NAWG’s Keeff Felty Talks Priorities for 2023 Farm Bill

Listen to Ron Hays talk with Keef Felty about the 2023 Farm Bill.

Senior Farm and Ranch Broadcaster, Ron Hays, is talking with the vice president of the National Association of Wheat Growers, Keeff Felty, about the 2023 Farm Bill.

Keeff Felty is a fourth-generation family farmer in the Altus area. He is also very active with state commodity boards and agriculture organizations including the Oklahoma Wheat Growers Association, Cotton Incorporated Oklahoma State Support Committee and has served on various commodity committees within the American Farm Bureau Federation and the Oklahoma Farm Bureau PAC Board.
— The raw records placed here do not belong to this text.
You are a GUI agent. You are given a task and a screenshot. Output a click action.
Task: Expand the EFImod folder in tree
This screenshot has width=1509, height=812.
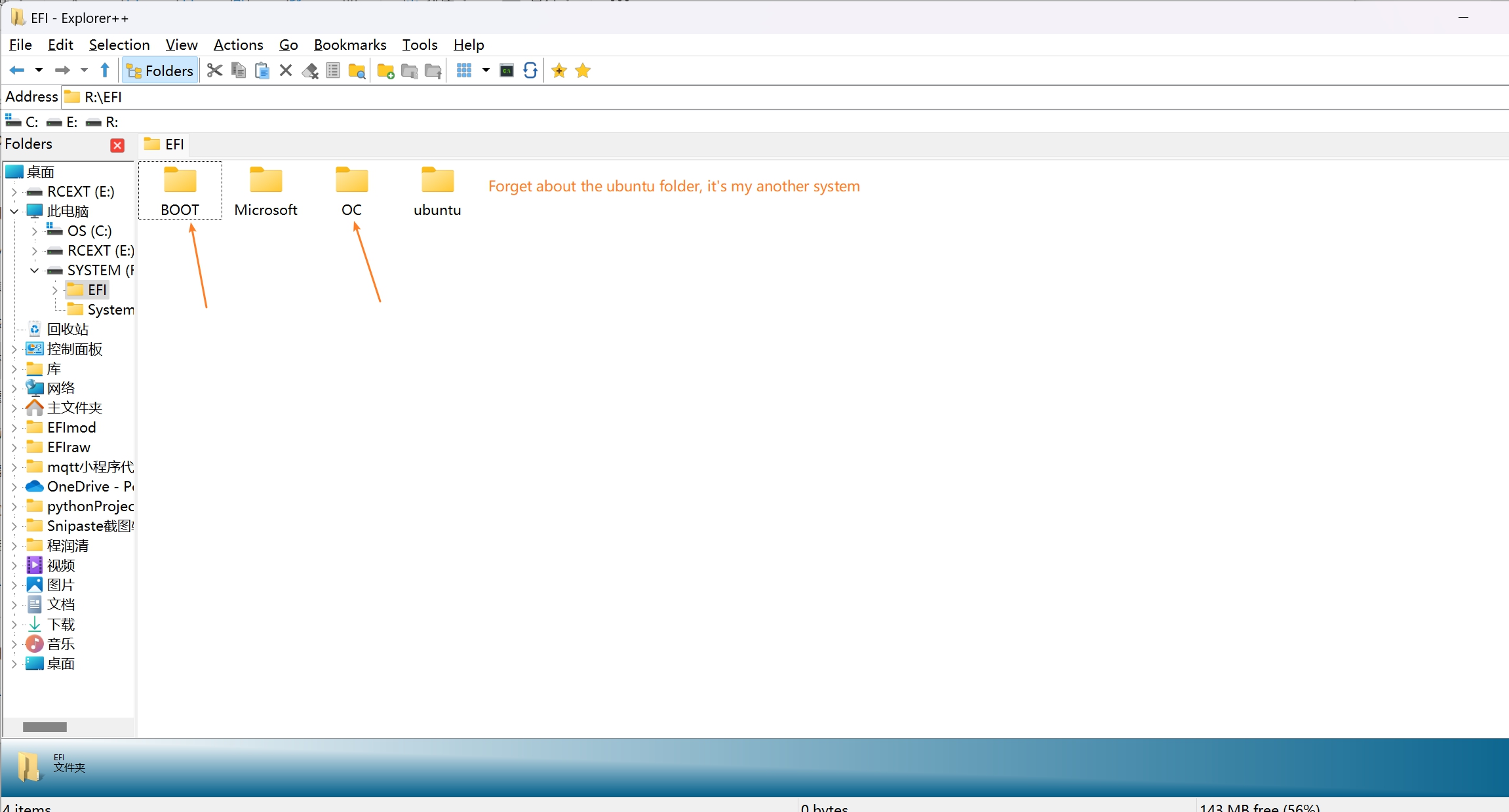pos(14,428)
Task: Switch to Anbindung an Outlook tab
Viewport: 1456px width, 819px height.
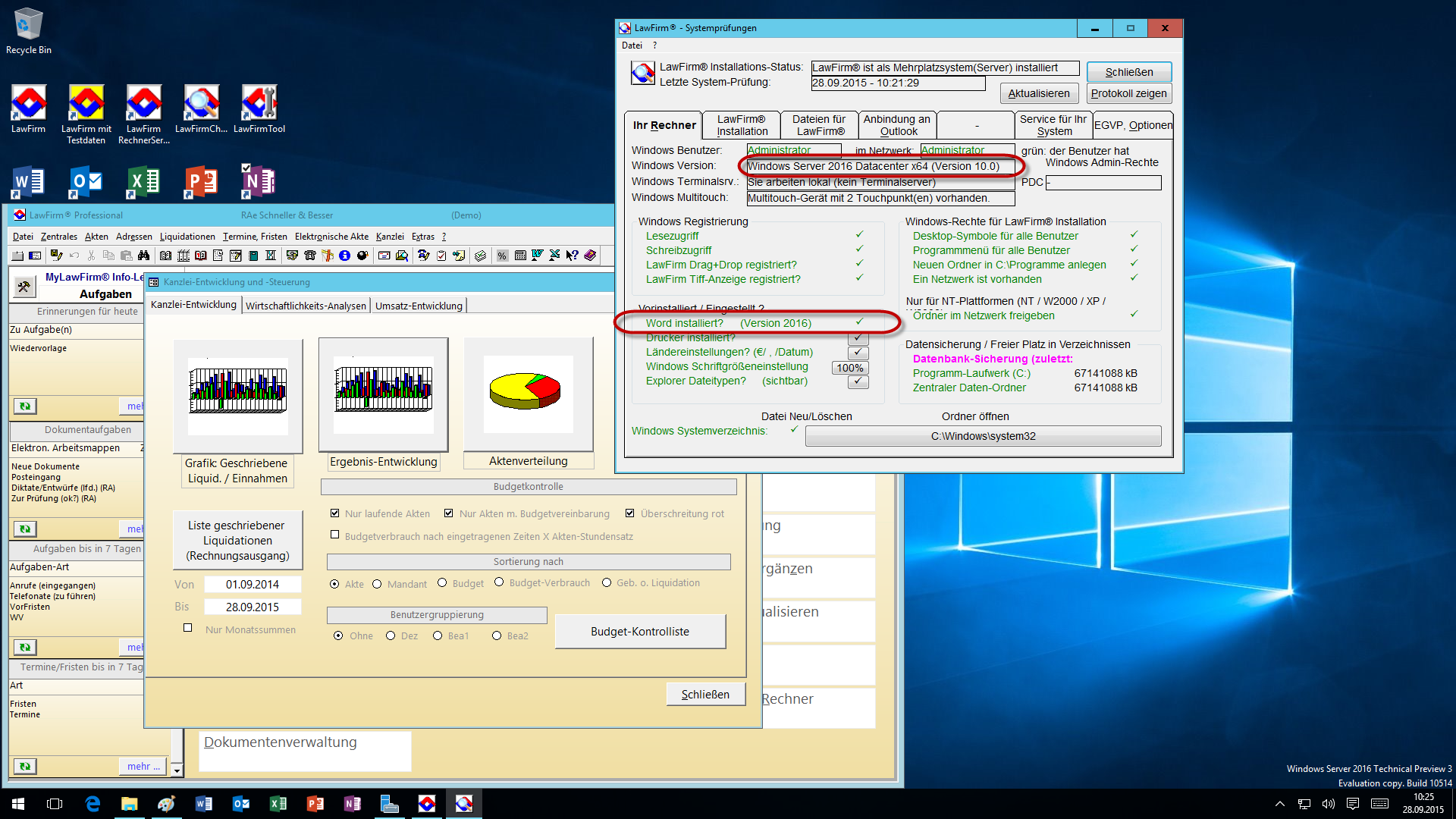Action: click(896, 125)
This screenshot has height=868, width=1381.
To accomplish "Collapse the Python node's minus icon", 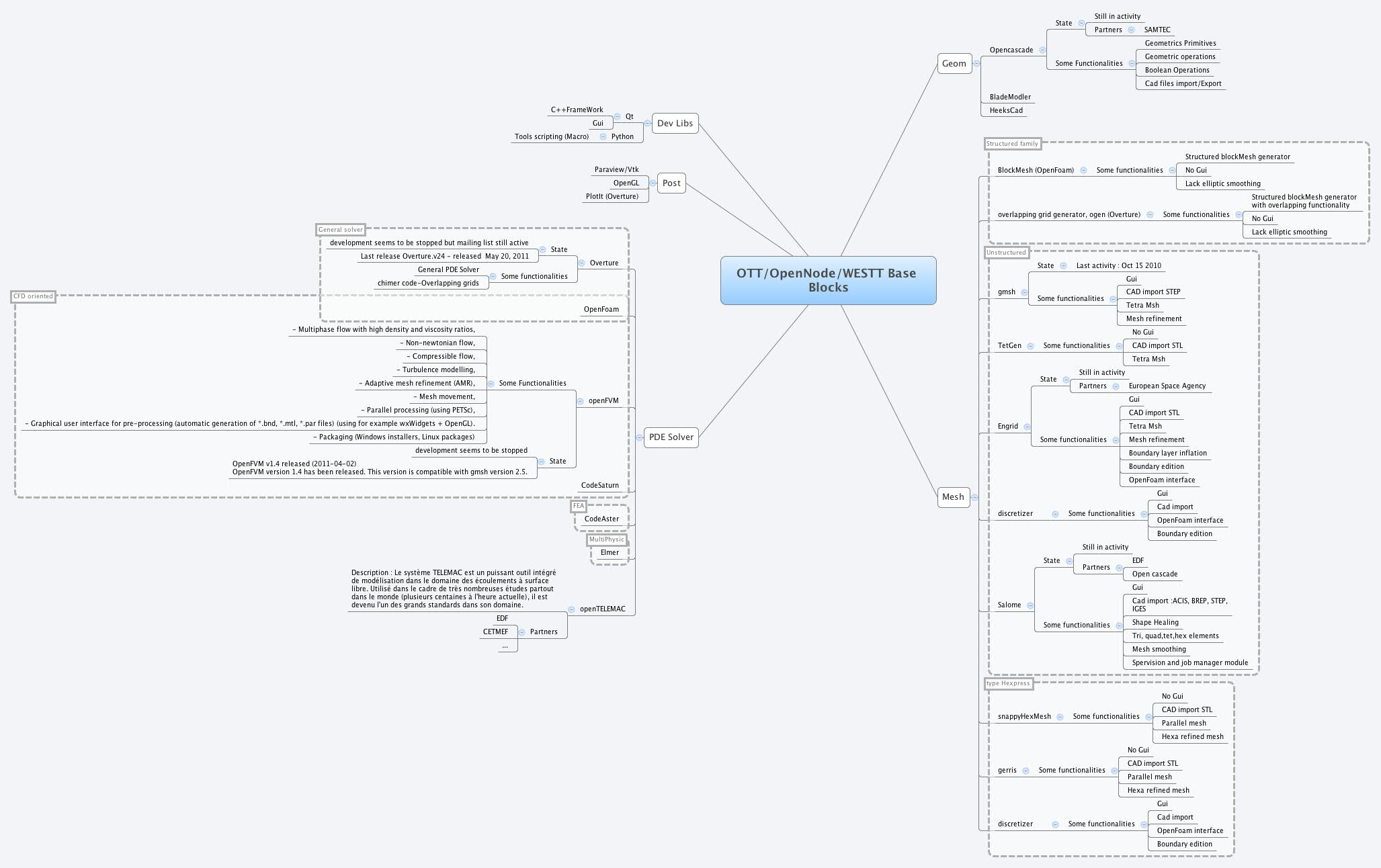I will pos(603,136).

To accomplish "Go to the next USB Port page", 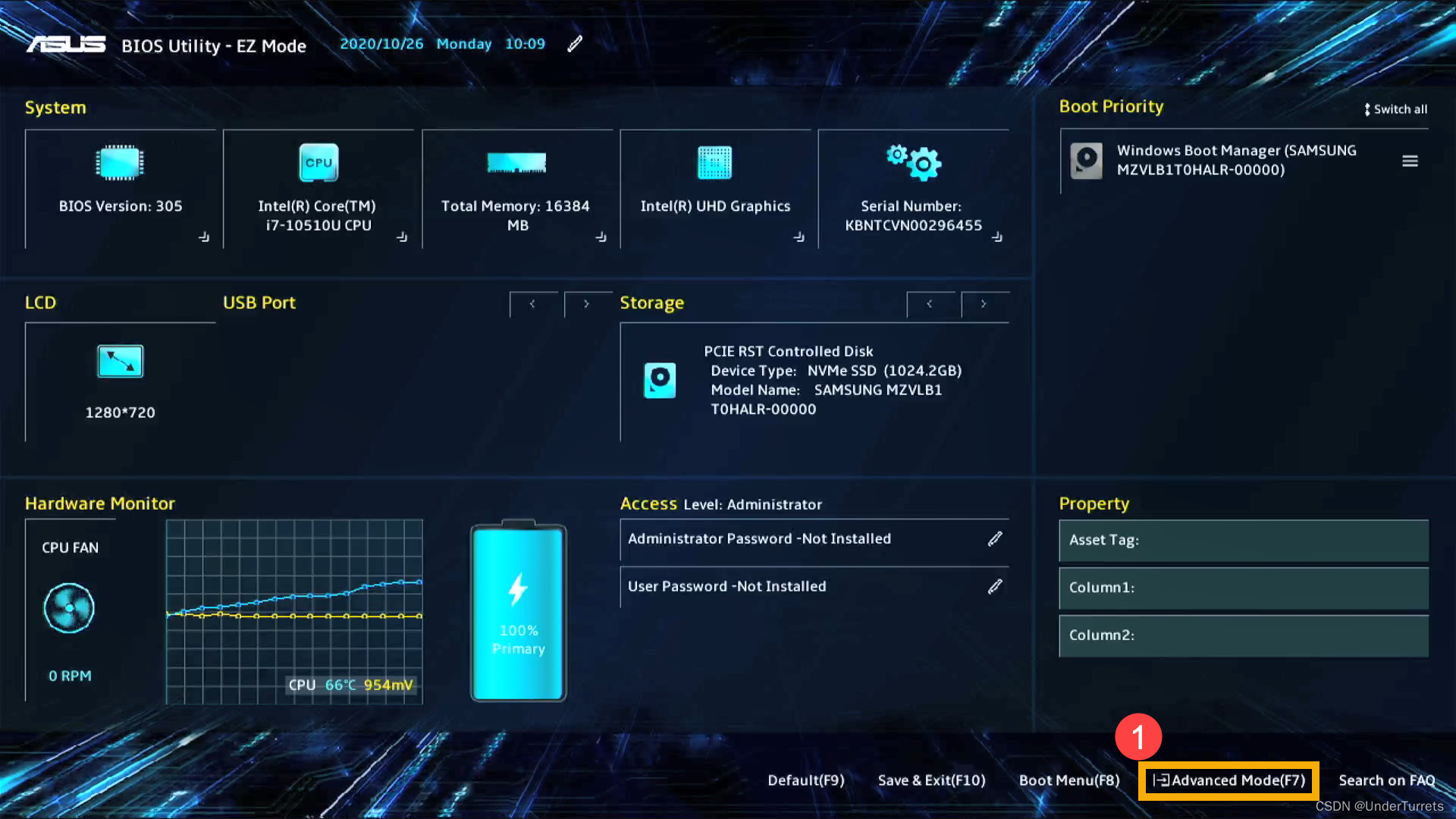I will 587,304.
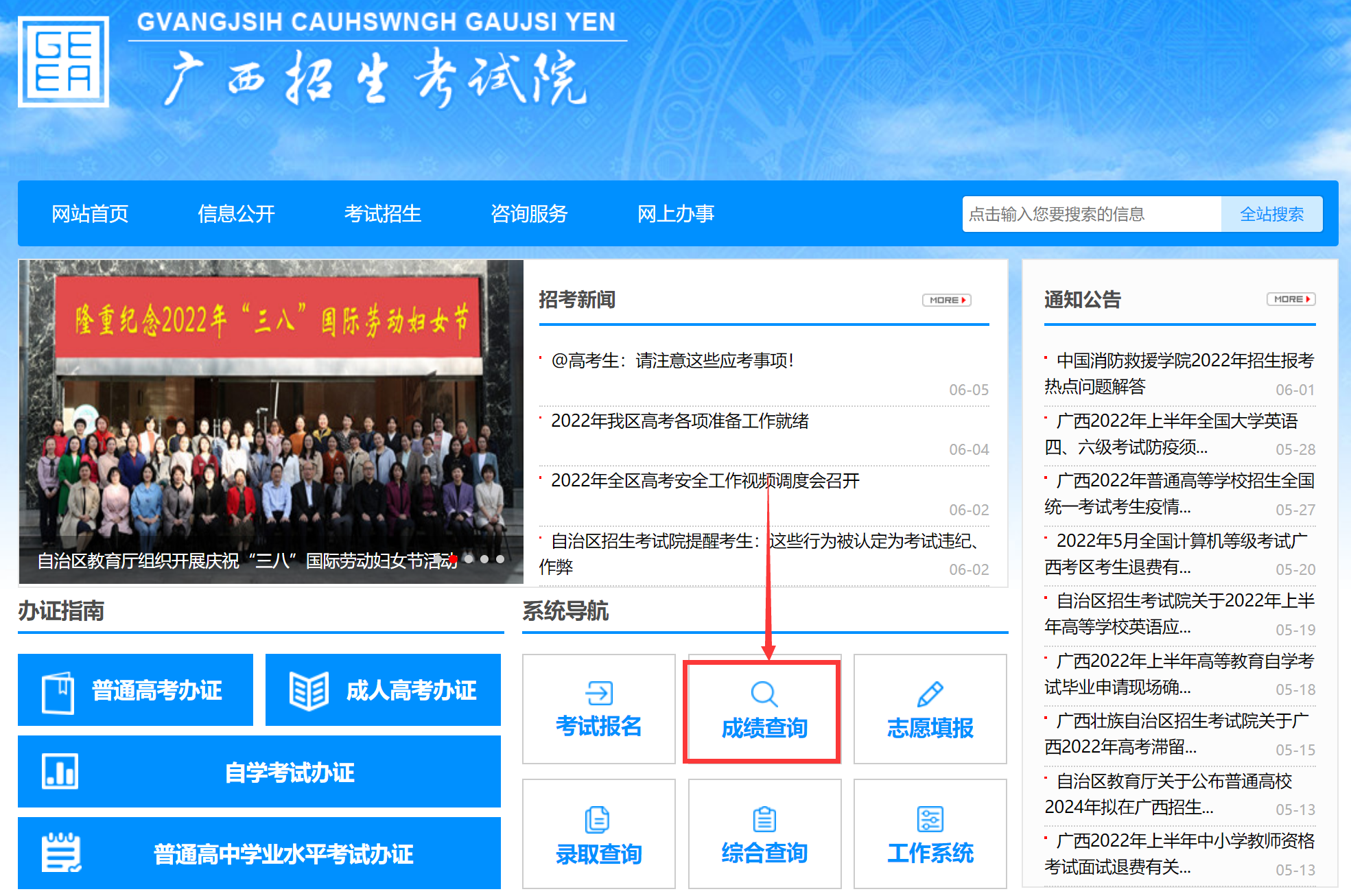Click the 志愿填报 pencil icon

click(x=930, y=694)

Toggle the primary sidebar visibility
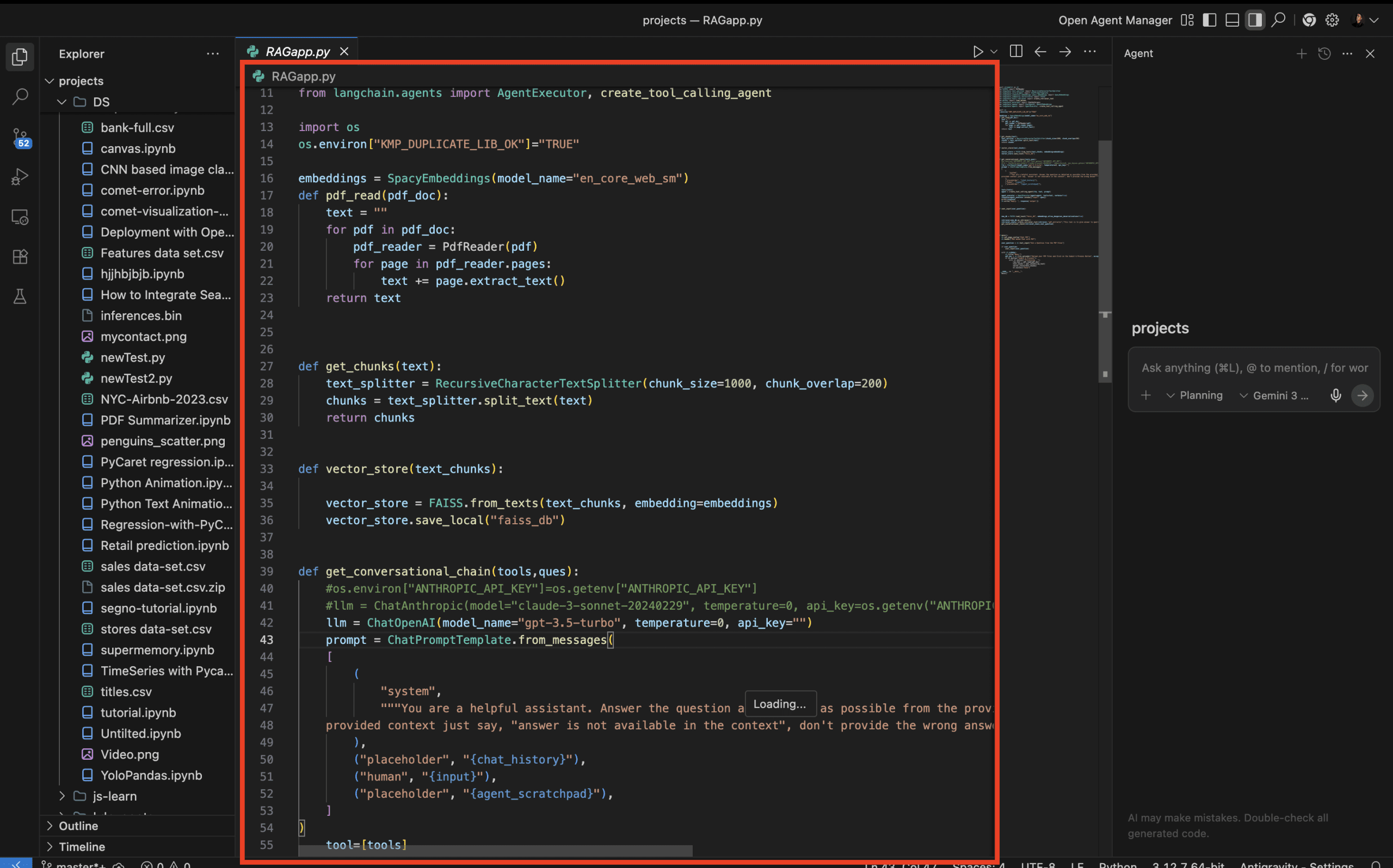coord(1209,20)
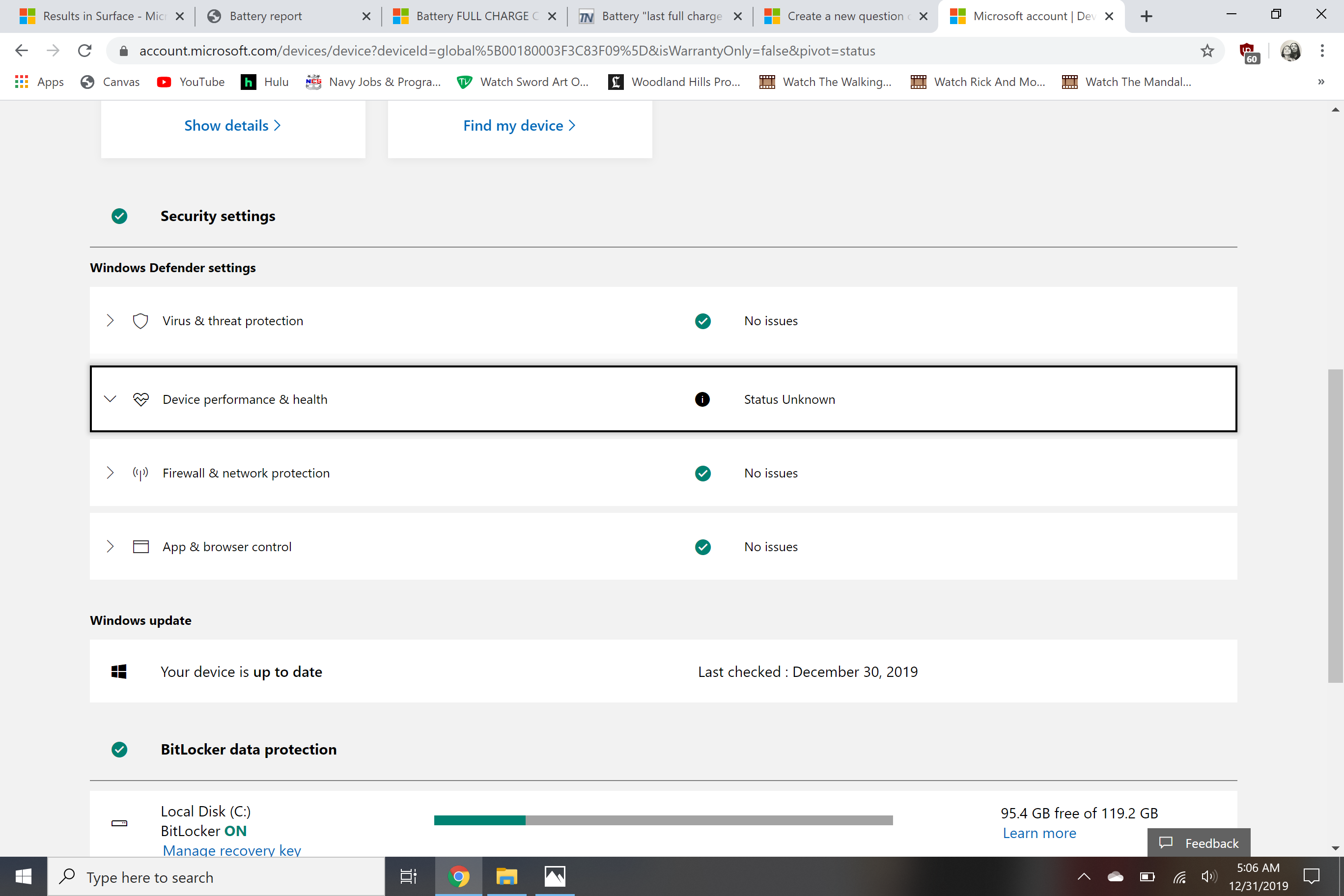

“NAWG’s priorities, number one, is to protect our crop insurance and enhance it where we possibly can because that really is the cornerstone of our farm safety net,” Felty said. “Following that, we are seeking a reasonable increase in reference price for ARC (Agricultural Risk Coverage) and PLC (Price Loss Coverage), and also in the trade regards of doubling of the MAP (Market Access Program) and FMD (Foreign Market Development Program) funding.”

Felty talked about why it would be beneficial to see an increase in reference price.

“The cost of production has gotten so high on everything, as everybody knows,” Felty said. “Inflation has hit everybody and everything. Cost of inputs, cost of especially fuel and fertilizer, and equipment are the main things that go into that. It is just a relative measure of cost of production and trying to get it to more closely represent our true cost of production.”

The workings so far in the 2023 Farm Bill, Felty said, are directed toward the continuation of those in the last farm bill- and improving them where possible.

Felty also talked about why increasing promotion program funds would be effective.

“Fifty percent of our (wheat) production is exported and needs to be exported because we are a global economy, it is important, and we need to have the ability to move the product off our shores and into the kitchen and homes around the world where food security is a concern,” Felty said. “This is important in that it helps the overall process of the industry.”

As a National officer of NAWG, Felty said he is grateful to exercise his ability to serve in such a role for those in the industry.

“Everything that is important takes time and effort, and this is truly important because there is so much of everything that is impacted by either legislation and/or regulation,” Felty said.